В книге рассказывается история главного героя, который сталкивается с различными проблемами и препятствиями на протяжении всего своего путешествия. По пути он встречает множество второстепенных персонажей, которые играют важные роли в истории. Благодаря опыту главного героя книга исследует такие темы, как любовь, потеря, надежда и стойкость. По мере того, как главный герой преодолевает свои трудности, он усваивает ценные уроки жизни и растет как личность.
Повести и рассказы молодого петербургского писателя Антона Задорожного, вошедшие в эту книгу, раскрывают современное состояние готической прозы в авторском понимании этого жанра. Произведения написаны в период с 2011 по 2014 год на стыке психологического реализма, мистики и постмодерна и затрагивают социально заостренные темы.

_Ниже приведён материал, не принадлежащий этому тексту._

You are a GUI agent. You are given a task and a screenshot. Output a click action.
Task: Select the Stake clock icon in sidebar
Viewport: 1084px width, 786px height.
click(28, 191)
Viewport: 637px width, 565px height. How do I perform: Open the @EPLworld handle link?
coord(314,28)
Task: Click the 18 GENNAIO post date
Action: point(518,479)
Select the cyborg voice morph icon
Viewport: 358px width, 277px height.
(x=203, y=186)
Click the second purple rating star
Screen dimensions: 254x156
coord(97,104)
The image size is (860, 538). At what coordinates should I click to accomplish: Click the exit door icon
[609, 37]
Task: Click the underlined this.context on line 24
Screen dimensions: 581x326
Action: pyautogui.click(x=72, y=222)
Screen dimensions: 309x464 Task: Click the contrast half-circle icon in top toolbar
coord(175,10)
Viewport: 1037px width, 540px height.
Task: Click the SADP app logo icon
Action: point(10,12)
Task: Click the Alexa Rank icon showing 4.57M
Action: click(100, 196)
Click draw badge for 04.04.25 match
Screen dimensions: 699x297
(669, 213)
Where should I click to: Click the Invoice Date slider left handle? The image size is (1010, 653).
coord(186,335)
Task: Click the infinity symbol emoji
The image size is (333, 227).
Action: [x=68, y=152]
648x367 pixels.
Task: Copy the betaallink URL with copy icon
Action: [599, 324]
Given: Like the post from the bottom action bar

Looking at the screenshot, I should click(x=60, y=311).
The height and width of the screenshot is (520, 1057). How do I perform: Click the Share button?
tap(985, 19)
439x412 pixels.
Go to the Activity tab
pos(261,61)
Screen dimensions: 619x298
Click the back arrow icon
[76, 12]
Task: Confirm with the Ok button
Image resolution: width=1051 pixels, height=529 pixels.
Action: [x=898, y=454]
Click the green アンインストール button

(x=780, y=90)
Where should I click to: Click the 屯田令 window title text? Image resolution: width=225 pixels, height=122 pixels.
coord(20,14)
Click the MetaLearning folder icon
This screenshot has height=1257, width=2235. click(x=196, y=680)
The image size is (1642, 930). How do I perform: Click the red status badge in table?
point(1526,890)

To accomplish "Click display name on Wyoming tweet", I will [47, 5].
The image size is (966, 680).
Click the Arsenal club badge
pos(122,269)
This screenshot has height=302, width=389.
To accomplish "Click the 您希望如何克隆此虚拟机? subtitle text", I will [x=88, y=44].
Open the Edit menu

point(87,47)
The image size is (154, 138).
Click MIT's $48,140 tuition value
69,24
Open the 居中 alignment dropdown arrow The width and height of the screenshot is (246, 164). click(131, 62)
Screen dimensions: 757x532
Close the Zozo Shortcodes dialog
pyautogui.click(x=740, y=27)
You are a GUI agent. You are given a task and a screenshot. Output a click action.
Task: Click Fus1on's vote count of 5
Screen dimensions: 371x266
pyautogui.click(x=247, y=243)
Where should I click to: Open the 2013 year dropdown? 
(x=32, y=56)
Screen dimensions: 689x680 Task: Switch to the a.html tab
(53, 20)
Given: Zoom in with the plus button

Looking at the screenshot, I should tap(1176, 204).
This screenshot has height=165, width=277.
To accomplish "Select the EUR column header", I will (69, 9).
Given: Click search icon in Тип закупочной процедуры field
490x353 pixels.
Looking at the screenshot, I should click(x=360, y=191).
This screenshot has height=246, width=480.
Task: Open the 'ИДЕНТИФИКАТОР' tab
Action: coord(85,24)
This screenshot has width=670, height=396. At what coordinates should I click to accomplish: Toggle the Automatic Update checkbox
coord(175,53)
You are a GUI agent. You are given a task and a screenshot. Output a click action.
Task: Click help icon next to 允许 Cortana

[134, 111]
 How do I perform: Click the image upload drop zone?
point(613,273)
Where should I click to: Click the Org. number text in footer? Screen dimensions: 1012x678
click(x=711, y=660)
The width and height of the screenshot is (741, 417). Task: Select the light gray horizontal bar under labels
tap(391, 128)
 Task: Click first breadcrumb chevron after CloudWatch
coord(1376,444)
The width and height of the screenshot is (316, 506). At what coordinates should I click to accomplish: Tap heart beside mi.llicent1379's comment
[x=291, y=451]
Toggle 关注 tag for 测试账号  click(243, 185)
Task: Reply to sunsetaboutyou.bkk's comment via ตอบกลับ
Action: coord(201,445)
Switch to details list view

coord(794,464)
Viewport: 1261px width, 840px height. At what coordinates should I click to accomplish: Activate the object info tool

В книге рассказывается история главного героя, который сталкивается с различными проблемами и препятствиями на протяжении всего своего путешествия. По пути он встречает множество второстепенных персонажей, которые играют важные роли в истории. Благодаря опыту главного героя книга исследует такие темы, как любовь, потеря, надежда и стойкость. По мере того, как главный герой преодолевает свои трудности, он усваивает ценные уроки жизни и растет как личность.
«Улица Сервантеса» – художественная реконструкция наполненной удивительными событиями жизни Мигеля де Сервантеса Сааведра, история создания великого романа о Рыцаре Печального Образа, а также разгадка тайны появления фальшивого «Дон Кихота»…Молодой Мигель серьезно ранит соперника во время карточной ссоры, бежит из Мадрида и скрывается от властей, странствуя с бродячей театральной труппой. Позже идет служить в армию и отличается в сражении с турками под Лепанто, получив ранение, навсегда лишившее движения его левую руку.